* _Exercise directions_
All entries below must be given again exactly as they stand.

BEGIN Information shown

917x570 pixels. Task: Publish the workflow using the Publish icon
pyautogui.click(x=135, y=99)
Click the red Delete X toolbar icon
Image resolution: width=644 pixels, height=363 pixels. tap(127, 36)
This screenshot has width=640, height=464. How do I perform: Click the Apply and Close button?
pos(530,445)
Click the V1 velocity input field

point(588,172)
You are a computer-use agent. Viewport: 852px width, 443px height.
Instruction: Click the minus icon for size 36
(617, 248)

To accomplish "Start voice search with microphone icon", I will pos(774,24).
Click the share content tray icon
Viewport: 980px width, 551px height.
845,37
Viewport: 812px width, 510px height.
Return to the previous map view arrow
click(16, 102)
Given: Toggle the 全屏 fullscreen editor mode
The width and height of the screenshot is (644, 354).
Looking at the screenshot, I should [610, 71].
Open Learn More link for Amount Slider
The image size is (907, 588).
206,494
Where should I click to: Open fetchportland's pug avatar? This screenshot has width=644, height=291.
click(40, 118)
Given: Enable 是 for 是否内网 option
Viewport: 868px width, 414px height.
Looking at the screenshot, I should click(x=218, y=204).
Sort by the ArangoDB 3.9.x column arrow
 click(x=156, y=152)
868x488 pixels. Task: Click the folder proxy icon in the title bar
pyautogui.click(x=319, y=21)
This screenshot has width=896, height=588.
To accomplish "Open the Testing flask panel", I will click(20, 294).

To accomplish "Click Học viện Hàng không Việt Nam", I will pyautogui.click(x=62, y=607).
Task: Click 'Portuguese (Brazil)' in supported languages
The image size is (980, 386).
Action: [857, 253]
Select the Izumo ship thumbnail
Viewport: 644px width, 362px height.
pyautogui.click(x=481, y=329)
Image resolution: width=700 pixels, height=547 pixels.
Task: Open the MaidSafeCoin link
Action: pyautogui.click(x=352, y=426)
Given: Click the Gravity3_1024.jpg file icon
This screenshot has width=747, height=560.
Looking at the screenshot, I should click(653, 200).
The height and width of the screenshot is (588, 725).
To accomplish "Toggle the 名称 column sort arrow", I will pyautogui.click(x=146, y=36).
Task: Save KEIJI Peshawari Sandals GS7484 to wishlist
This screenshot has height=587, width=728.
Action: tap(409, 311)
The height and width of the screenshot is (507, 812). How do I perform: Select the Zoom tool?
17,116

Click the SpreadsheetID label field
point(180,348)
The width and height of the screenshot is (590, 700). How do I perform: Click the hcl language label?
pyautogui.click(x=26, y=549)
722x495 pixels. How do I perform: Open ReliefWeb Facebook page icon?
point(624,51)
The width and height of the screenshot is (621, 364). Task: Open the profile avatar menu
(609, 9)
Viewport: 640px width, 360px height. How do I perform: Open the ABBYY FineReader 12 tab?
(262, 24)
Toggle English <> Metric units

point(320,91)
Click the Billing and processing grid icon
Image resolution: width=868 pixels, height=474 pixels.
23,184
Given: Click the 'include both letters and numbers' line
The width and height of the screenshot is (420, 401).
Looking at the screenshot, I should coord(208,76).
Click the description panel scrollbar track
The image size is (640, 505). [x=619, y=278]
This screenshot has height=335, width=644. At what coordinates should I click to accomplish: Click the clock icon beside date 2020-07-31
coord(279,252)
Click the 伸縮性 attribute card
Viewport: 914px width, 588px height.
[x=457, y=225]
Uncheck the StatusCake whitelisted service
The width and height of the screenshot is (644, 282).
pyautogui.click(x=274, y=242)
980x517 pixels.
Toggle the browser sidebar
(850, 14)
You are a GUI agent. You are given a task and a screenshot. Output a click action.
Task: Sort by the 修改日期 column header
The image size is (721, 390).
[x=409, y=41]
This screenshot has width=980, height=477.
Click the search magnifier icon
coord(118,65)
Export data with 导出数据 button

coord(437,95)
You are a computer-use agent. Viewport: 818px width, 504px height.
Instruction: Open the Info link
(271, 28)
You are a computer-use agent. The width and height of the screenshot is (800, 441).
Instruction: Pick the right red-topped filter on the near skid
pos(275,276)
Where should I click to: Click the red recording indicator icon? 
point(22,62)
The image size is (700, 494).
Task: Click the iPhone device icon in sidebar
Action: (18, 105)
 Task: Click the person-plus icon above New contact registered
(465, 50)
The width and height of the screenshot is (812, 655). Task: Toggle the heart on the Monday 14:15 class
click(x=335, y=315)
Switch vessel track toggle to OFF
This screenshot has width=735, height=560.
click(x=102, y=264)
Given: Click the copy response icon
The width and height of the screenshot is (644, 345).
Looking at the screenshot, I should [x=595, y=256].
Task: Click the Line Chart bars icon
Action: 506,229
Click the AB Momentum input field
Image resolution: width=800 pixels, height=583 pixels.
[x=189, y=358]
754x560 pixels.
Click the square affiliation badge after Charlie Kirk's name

END Information shown

* _Finished task_
917x570 pixels. Task: Publish the workflow using the Publish icon
pyautogui.click(x=135, y=99)
Click the red Delete X toolbar icon
Image resolution: width=644 pixels, height=363 pixels. tap(127, 36)
This screenshot has width=640, height=464. How do I perform: Click the Apply and Close button?
pos(530,445)
Click the V1 velocity input field

point(588,172)
You are a computer-use agent. Viewport: 852px width, 443px height.
Instruction: Click the minus icon for size 36
(617, 248)

To accomplish "Start voice search with microphone icon", I will pos(774,24).
Click the share content tray icon
Viewport: 980px width, 551px height.
845,37
Viewport: 812px width, 510px height.
Return to the previous map view arrow
click(16, 102)
Given: Toggle the 全屏 fullscreen editor mode
The width and height of the screenshot is (644, 354).
Looking at the screenshot, I should [610, 71].
Open Learn More link for Amount Slider
The image size is (907, 588).
206,494
Where should I click to: Open fetchportland's pug avatar? This screenshot has width=644, height=291.
click(40, 118)
Given: Enable 是 for 是否内网 option
Viewport: 868px width, 414px height.
Looking at the screenshot, I should click(x=218, y=204).
Sort by the ArangoDB 3.9.x column arrow
 click(x=156, y=152)
868x488 pixels. Task: Click the folder proxy icon in the title bar
pyautogui.click(x=319, y=21)
This screenshot has width=896, height=588.
To accomplish "Open the Testing flask panel", I will click(20, 294).

To accomplish "Click Học viện Hàng không Việt Nam", I will pyautogui.click(x=62, y=607).
Task: Click 'Portuguese (Brazil)' in supported languages
The image size is (980, 386).
Action: [857, 253]
Select the Izumo ship thumbnail
Viewport: 644px width, 362px height.
pyautogui.click(x=481, y=329)
Image resolution: width=700 pixels, height=547 pixels.
Task: Open the MaidSafeCoin link
Action: pyautogui.click(x=352, y=426)
Given: Click the Gravity3_1024.jpg file icon
This screenshot has width=747, height=560.
Looking at the screenshot, I should click(653, 200).
The height and width of the screenshot is (588, 725).
To accomplish "Toggle the 名称 column sort arrow", I will pyautogui.click(x=146, y=36).
Task: Save KEIJI Peshawari Sandals GS7484 to wishlist
This screenshot has height=587, width=728.
Action: tap(409, 311)
The height and width of the screenshot is (507, 812). How do I perform: Select the Zoom tool?
17,116

Click the SpreadsheetID label field
point(180,348)
The width and height of the screenshot is (590, 700). How do I perform: Click the hcl language label?
pyautogui.click(x=26, y=549)
722x495 pixels. How do I perform: Open ReliefWeb Facebook page icon?
point(624,51)
The width and height of the screenshot is (621, 364). Task: Open the profile avatar menu
(609, 9)
Viewport: 640px width, 360px height. How do I perform: Open the ABBYY FineReader 12 tab?
(262, 24)
Toggle English <> Metric units

point(320,91)
Click the Billing and processing grid icon
Image resolution: width=868 pixels, height=474 pixels.
23,184
Given: Click the 'include both letters and numbers' line
The width and height of the screenshot is (420, 401).
Looking at the screenshot, I should coord(208,76).
Click the description panel scrollbar track
The image size is (640, 505). [x=619, y=278]
This screenshot has height=335, width=644. At what coordinates should I click to accomplish: Click the clock icon beside date 2020-07-31
coord(279,252)
Click the 伸縮性 attribute card
Viewport: 914px width, 588px height.
[x=457, y=225]
Uncheck the StatusCake whitelisted service
The width and height of the screenshot is (644, 282).
pyautogui.click(x=274, y=242)
980x517 pixels.
Toggle the browser sidebar
(850, 14)
You are a GUI agent. You are given a task and a screenshot. Output a click action.
Task: Sort by the 修改日期 column header
The image size is (721, 390).
[x=409, y=41]
This screenshot has width=980, height=477.
Click the search magnifier icon
coord(118,65)
Export data with 导出数据 button

coord(437,95)
You are a computer-use agent. Viewport: 818px width, 504px height.
Instruction: Open the Info link
(271, 28)
You are a computer-use agent. The width and height of the screenshot is (800, 441).
Instruction: Pick the right red-topped filter on the near skid
pos(275,276)
Where should I click to: Click the red recording indicator icon? 
point(22,62)
The image size is (700, 494).
Task: Click the iPhone device icon in sidebar
Action: (18, 105)
 Task: Click the person-plus icon above New contact registered
(465, 50)
The width and height of the screenshot is (812, 655). Task: Toggle the heart on the Monday 14:15 class
click(x=335, y=315)
Switch vessel track toggle to OFF
This screenshot has width=735, height=560.
click(x=102, y=264)
Given: Click the copy response icon
The width and height of the screenshot is (644, 345).
Looking at the screenshot, I should [x=595, y=256].
Task: Click the Line Chart bars icon
Action: 506,229
Click the AB Momentum input field
Image resolution: width=800 pixels, height=583 pixels.
[x=189, y=358]
754x560 pixels.
Click the square affiliation badge after Charlie Kirk's name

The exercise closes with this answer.